None of which addresses the aforementioned ethical issues, but Smith avoids them in any case by getting Geiger out of the game as quickly as possible: a new client insists he torture a teenage boy for information, and something about the job crystallizes every misgiving Geiger has ever had about 'the life' - which he abruptly decides to quit, much to Harry's surprise:
Harry had become a moon in a steady orbit around Geiger, dependent on and secure in the man's gravitational force, so experiencing a shift in Geiger's axis of rules brought with it something vertiginous. Seeing Geiger do the unexpected was like watching the Statue of Liberty wink at him.

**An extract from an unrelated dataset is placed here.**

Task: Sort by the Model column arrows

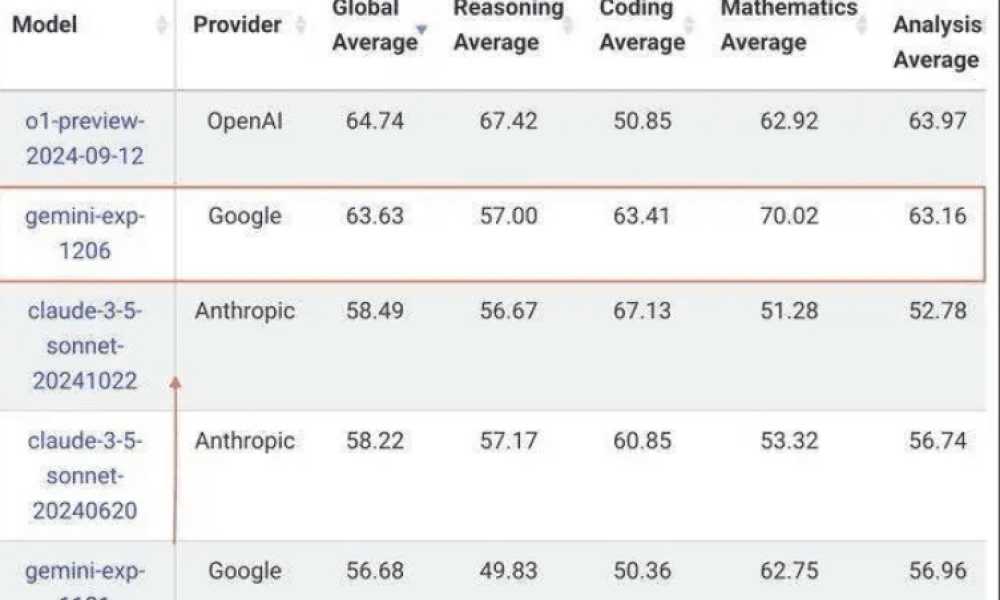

An improbable, almost parental relationship develops between Geiger and the boy, Ezra, and it's paralleled by Harry's own trials with his trouble sister Lily - a parallel so lazily mechanical that, again, it ought to offend - and is again saved from doing so by Smith's narrative zeal and sensitivity to little throwaway moments, as when Harry takes Lily to his favorite diner and introduces her to the waitress:
They both looked at Lila. A sparrow had landed on the windowsill outside and Lily was watching it watch her. Every time it cocked and recocked its tiny head, Lily did the same, as if conversing in a silent avian language.
Naturally, Geiger's defection with the boy aligns some very nasty people against him, and the book unfolds in a clockwork-precise adventure pattern no less enjoyable for being a bit on the predictable side. Readers who can reconcile themselves to a reformed torturer-as-hero will by entirely satisfied by The Inquisitor (and eagerly await another book from Smith). Readers who were OK with an unreformed torturer-as-hero have deeper problems than any book can fix.